Chelsea Stanfield / KOSU
Trees litter the ground in Perkins, Okla. following an October ice storm.

Thousands of Oklahomans were left without power for nearly two weeks following a late October ice storm. While most OG&E customers have since had their power restored, some are still in the dark.

Brian Alford, a spokesman for OG&E, said the late October storm has been a statewide crisis that even rural and other utilities have been dealing with—not just the state's largest electric utility. The company is still finishing power restoration in small, individual cases.

The historic ice storm that began on October 26th ripped mature trees in half, caused damage to neighborhoods, and left hundreds of thousands without power.

“It’s been wide, sweeping and devastating,” Alford said.

Alford said much of the damage from this storm was found in residential backyards—which was more time-consuming to clean-up. The ice accumulation on trees that had not yet shed leaves was also a factor in the amount of damage across the state.

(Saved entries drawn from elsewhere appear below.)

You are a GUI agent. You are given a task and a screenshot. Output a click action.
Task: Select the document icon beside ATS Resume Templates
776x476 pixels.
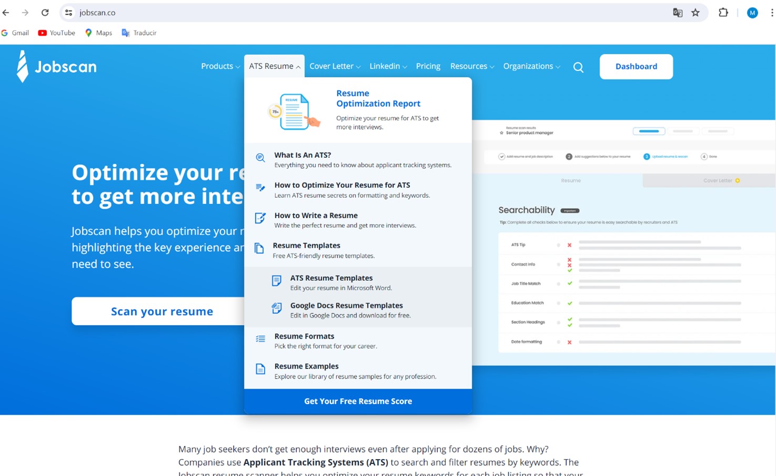pyautogui.click(x=277, y=281)
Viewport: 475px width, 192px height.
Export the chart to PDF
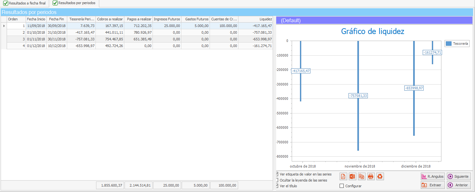(343, 176)
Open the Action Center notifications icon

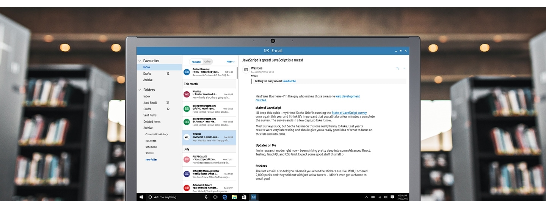point(392,197)
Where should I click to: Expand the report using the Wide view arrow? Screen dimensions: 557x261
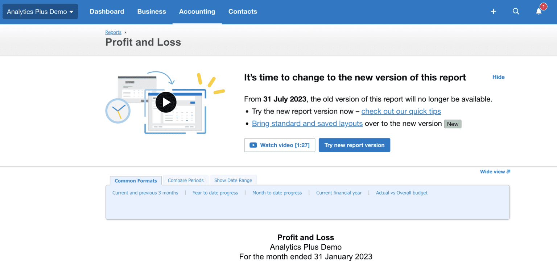[495, 171]
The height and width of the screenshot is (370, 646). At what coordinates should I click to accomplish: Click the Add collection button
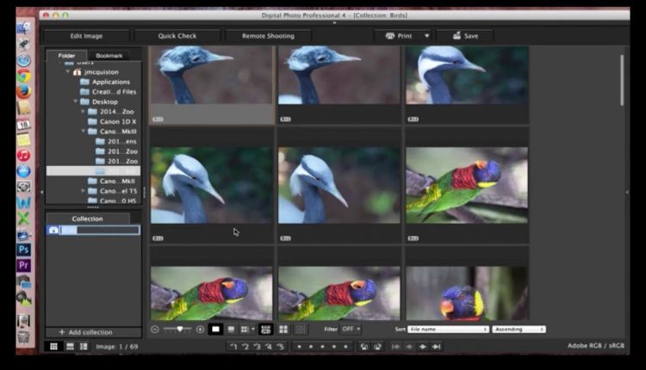pos(85,332)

The storm caused damage to 178 transmission structures, 194 transformers and more than 1,100 poles and 1,000 crossarms. Workers also trimmed back 36,000 trees and removed 1,200 trees in their clean-up efforts.

As of Nov. 10, more than 2,000 OG&E customers were without power. The company said those numbers reflect wind and thunderstorms from Monday night.

OG&E is asking customers still without power to call 800-522-6870 to report their outage, even if it was previously reported.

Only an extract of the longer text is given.